Required work:
Take each line of the data that contains the string "Expand" and copy it.

(Stored records)
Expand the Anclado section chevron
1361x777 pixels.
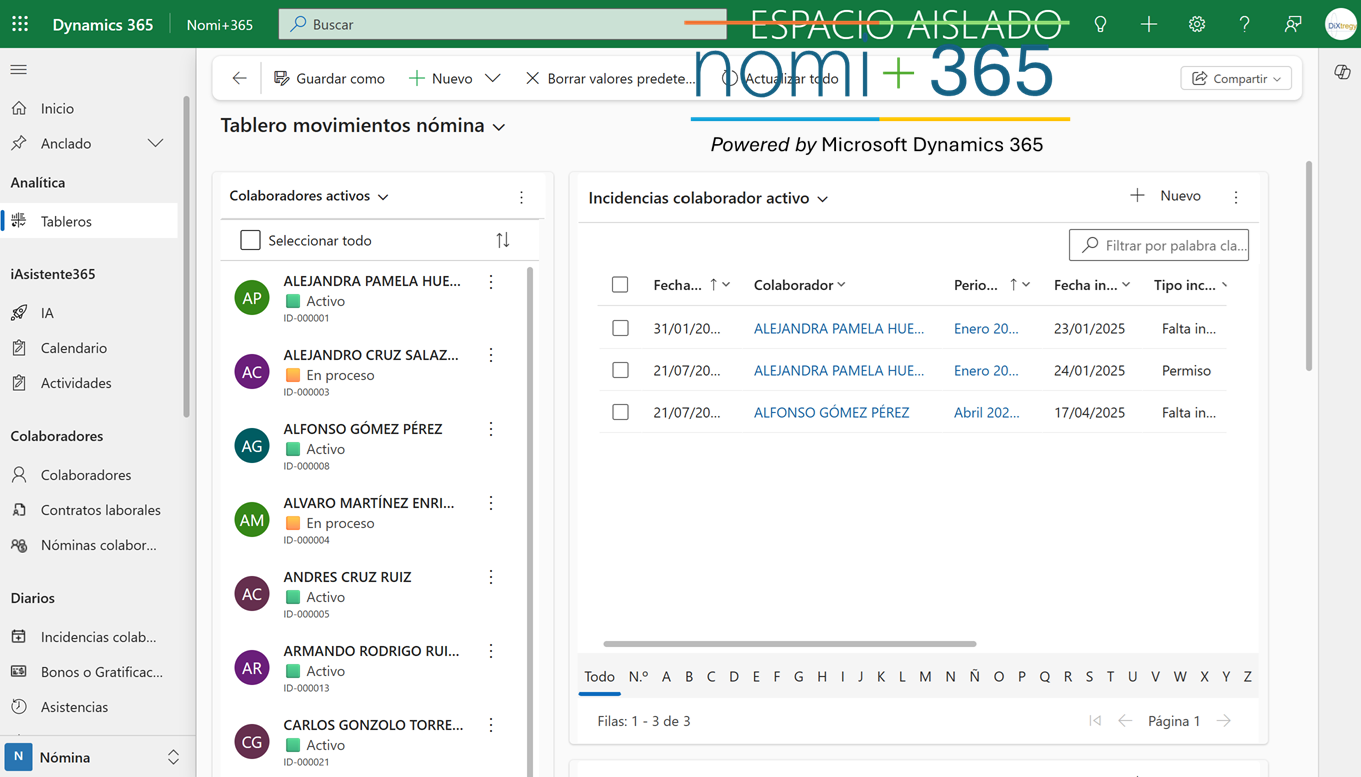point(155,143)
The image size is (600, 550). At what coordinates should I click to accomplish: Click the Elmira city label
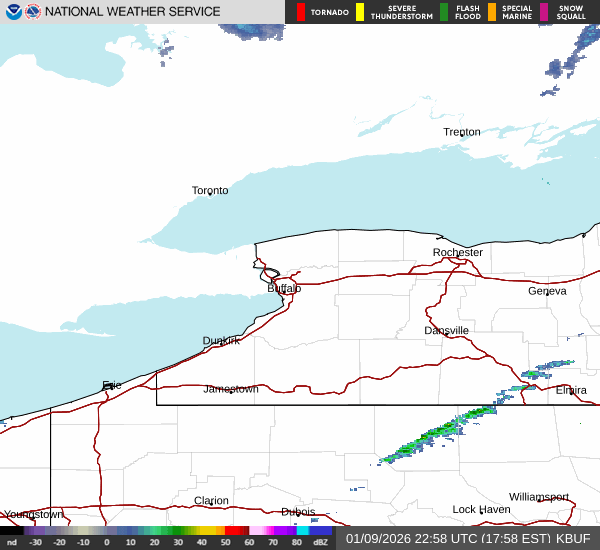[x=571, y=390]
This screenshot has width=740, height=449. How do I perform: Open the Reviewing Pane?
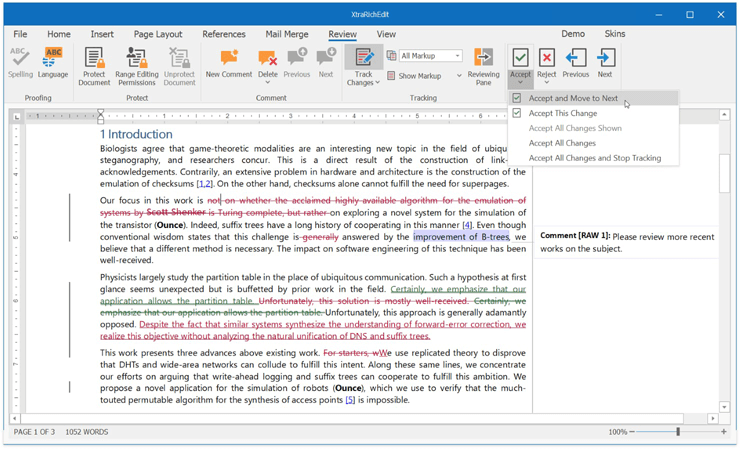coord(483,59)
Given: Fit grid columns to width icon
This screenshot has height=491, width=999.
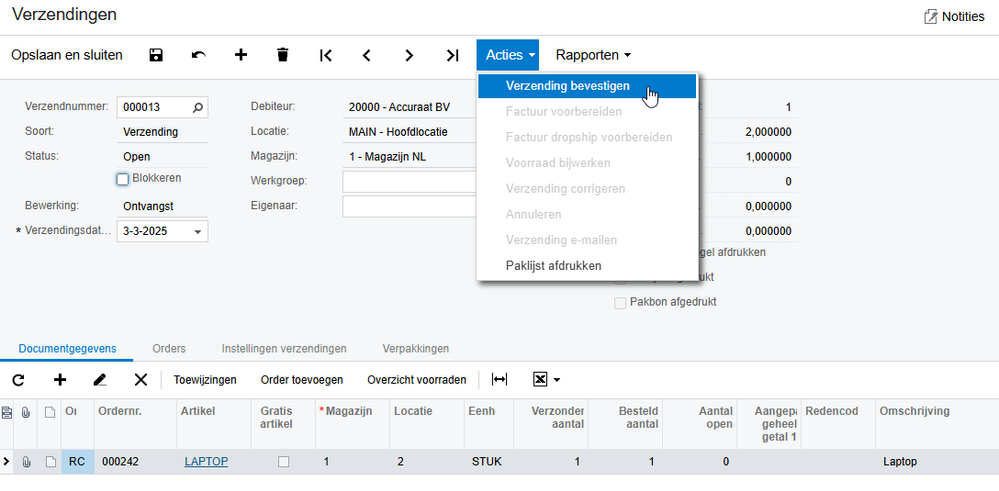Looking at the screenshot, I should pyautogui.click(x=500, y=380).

---

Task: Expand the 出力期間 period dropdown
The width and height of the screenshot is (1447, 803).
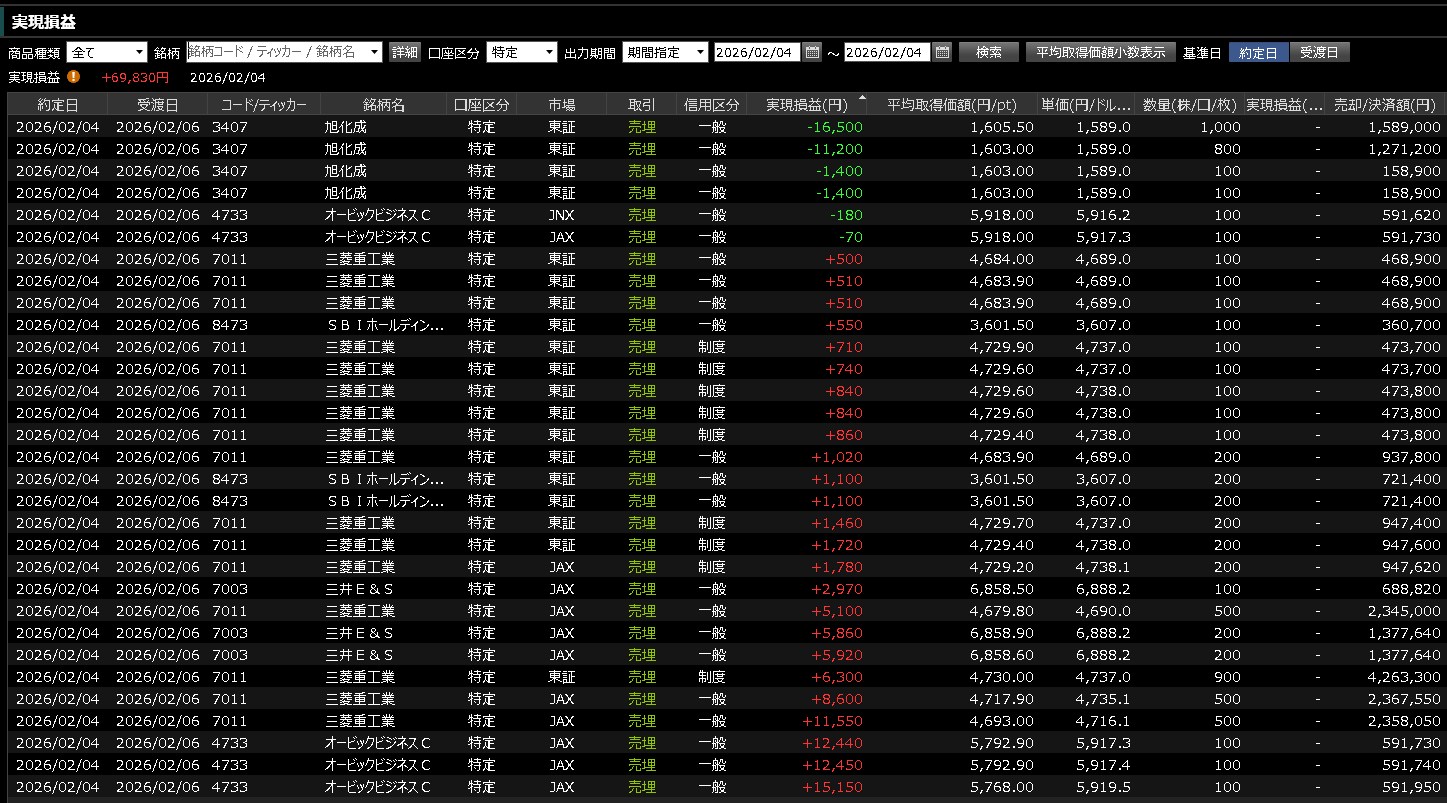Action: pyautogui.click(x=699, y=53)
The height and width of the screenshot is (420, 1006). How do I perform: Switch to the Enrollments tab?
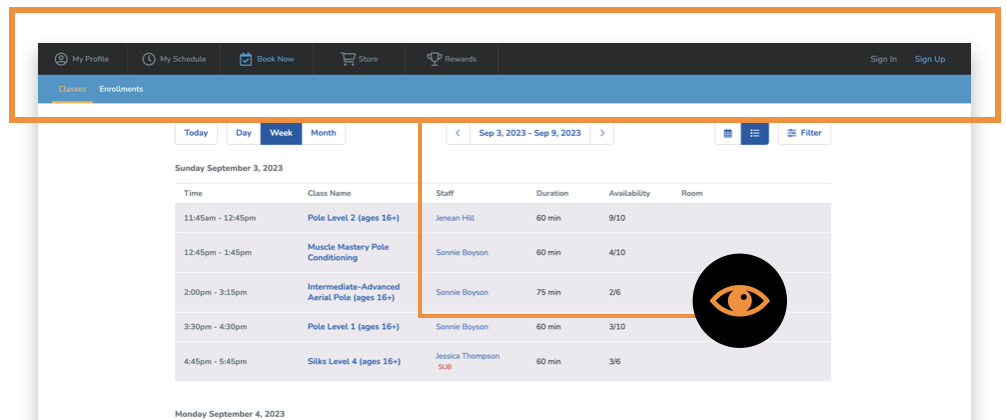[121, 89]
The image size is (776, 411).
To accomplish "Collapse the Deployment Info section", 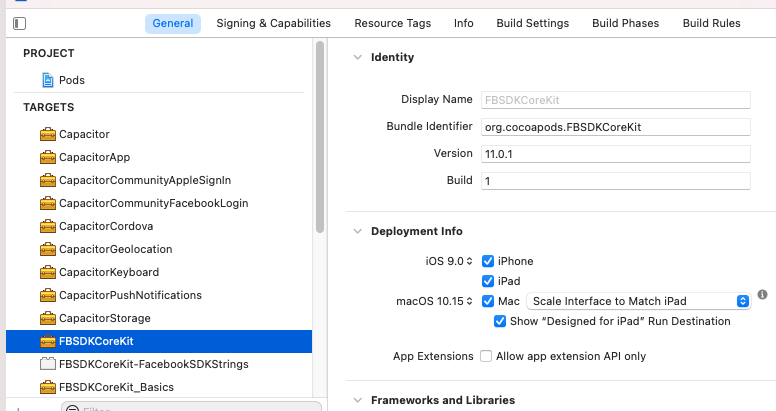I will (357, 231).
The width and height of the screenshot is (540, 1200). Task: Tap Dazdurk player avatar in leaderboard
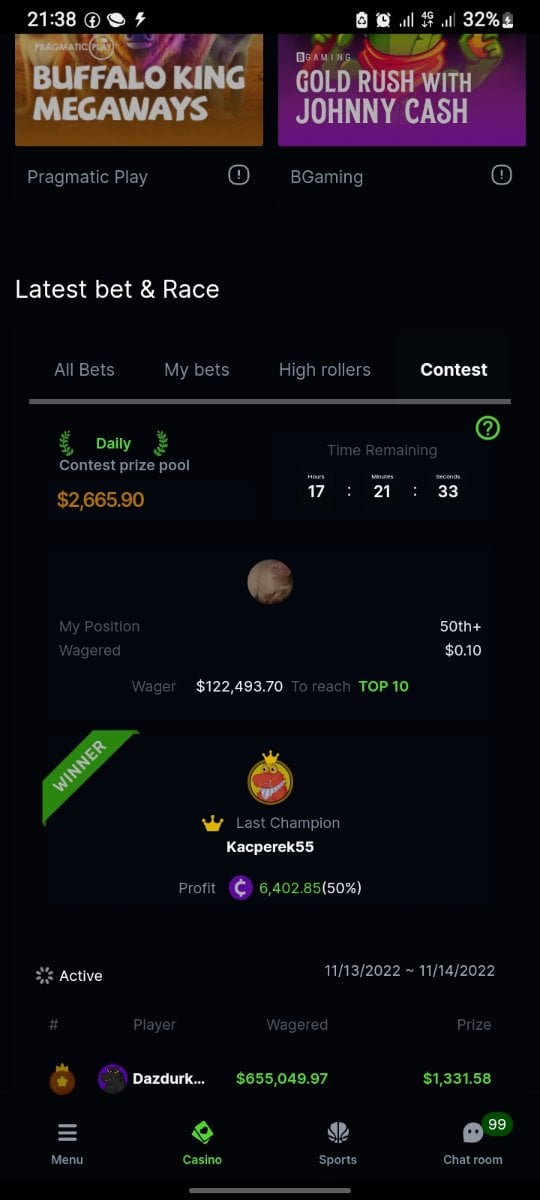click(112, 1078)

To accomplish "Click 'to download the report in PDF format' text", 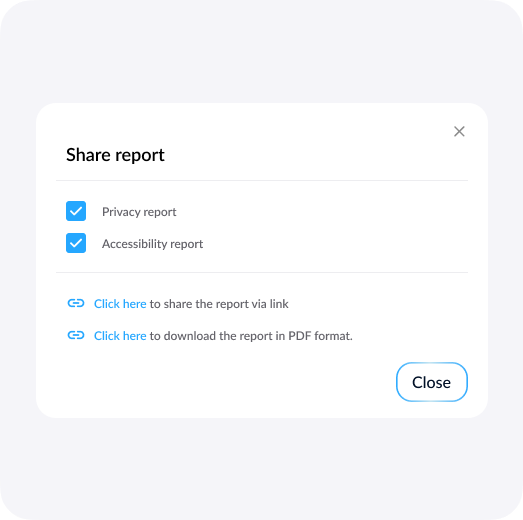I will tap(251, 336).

Answer space:
Expand the Anclado section chevron
Task: Expand the 出力期間 period dropdown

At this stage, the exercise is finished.